Tuesday, March 1, 2011

"We See The World As We Are"

"We see the world not as it is but as we are" Someone made this comment at the second day long of our intro to Vipassana/ Insight meditation workshop. This is something that rings so true for me these days and something I am paying a lot of attention to.

How could it be otherwise? Even scientists will tell you that there is no such thing as objectivity. Every researcher influences the outcome of her research. Even by the very questions we ask, we influence the results, the information we uncover. And of course this speaks to the unfathomable connection between everything, large or small. A big tenet of Buddhism is, "we are all connected". Someone said, and I love this way of expressing it, something to the effect, "tug on one small thing in this world and you will find everything is attached", kind of like the cosmic thread in our universal picnic cloth.

But I digress. I think I love this comment about "seeing things as we are" because it reminds me that if I change how I think, I can change how I see the world. This is another tenet of Buddhism, "we can change". We can become more compassionate, more relaxed, more friendly to ourselves and others. There is such a huge field for us to play in here. We are not our thoughts, not even a collection of them. The mind is simply a sense organ, sensing thought in the same way your nose detects scents. Where do our thoughts come from? Good question. All 72,000 if them that we are supposed to have in a day.

By working with our minds we can nourish new ways of seeing the world. When people talk about fate or karma, this is where the very fixed view falls apart. We create karma, we come here with certain karmic residue, but by our actions, by our intention we can work with our lives. We are not victims, we are co-creators of our world (no rose coloured glasses here kids, I am not getting all new agey on you).

So I am loving my new Vipassana training which is helping me focus on, well focusing, bringing intention and a fresh presence to my meditation, to the minute details of my life. I love the metta practice which I have never done before. It is like eating this wonderfully nourishing and sweetly, delicious meal. Wish yourself well, wish others well. Does this sound hokey, or silly or like some overlay? Try it. Try repeating. May I be relaxed and content. May I be open and spacious. May I be healthy and strong. This is a re-educating of the mind that says, "man this day sucks" and lists all the things that didn't work out.

It's easy to see the relation between what we put in our mouths and how our body feels but how about what we fill our minds with. If you're like me it's easy to get hung up in a litany of small grumbles, about the weather or the neighbour or the driver who cut us off, or the friend whose neglected us, the family member who irritates us. It takes intention for most of us to see the world differently but I tell you it is worth every bit of effort. The sweetness of the day awaits you. Unwrap it and pop it into the lips of your awareness.

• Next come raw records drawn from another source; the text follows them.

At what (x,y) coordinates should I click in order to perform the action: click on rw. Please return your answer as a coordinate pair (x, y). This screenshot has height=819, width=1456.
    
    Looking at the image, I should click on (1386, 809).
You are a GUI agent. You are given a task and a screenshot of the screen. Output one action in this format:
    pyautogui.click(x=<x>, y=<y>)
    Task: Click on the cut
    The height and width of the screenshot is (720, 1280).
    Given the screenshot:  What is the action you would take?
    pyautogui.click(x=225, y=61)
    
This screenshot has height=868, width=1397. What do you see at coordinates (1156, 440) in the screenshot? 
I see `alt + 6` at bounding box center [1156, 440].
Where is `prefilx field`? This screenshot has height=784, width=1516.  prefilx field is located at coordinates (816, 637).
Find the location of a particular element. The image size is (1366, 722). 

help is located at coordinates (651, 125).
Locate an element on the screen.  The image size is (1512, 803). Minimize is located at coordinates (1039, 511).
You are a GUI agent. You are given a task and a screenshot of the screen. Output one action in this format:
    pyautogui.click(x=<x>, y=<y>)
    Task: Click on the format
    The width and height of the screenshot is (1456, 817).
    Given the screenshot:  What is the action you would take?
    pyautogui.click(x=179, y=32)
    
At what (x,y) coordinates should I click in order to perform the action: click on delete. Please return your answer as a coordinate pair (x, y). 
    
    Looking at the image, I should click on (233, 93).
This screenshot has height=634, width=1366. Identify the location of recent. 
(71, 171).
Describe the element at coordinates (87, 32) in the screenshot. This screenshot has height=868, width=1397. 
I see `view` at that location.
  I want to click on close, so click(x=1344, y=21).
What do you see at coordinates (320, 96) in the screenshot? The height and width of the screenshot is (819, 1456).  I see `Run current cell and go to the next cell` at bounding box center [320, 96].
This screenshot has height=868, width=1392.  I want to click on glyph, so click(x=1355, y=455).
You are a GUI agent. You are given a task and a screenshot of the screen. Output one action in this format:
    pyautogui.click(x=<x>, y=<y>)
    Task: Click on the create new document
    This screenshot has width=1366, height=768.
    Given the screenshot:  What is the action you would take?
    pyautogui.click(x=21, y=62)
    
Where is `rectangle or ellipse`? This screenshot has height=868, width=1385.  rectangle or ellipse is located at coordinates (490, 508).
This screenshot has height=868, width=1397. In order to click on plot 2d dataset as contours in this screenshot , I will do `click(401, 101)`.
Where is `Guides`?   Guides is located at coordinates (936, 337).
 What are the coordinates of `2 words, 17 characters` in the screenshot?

  1. Wow! What a great painting! Its worth every bit of effort!

  2. 72,000 thoughts and 71,000 are irrelevant to the moment! Take a look at the video "Coming Home to Compassion" on www.Upaya.org/videos/watch/5farDR3eFe4. One of th emost beautiful rendtions of the metta sutta in pali I've ever heard (or participated in). We chant it every evening at Upaya.


  3. Thanks, Leslie. Almost done and no visitations by the frustration gremlins!

    108- Make that 71,999 in my case! lovely video. that place looks nicer than the hotel we stayed in in Santa Fe!

  4. wonderful painting, complex yet calming. thanks for your post. so good to be reminded of all these things. and you speak of them so well.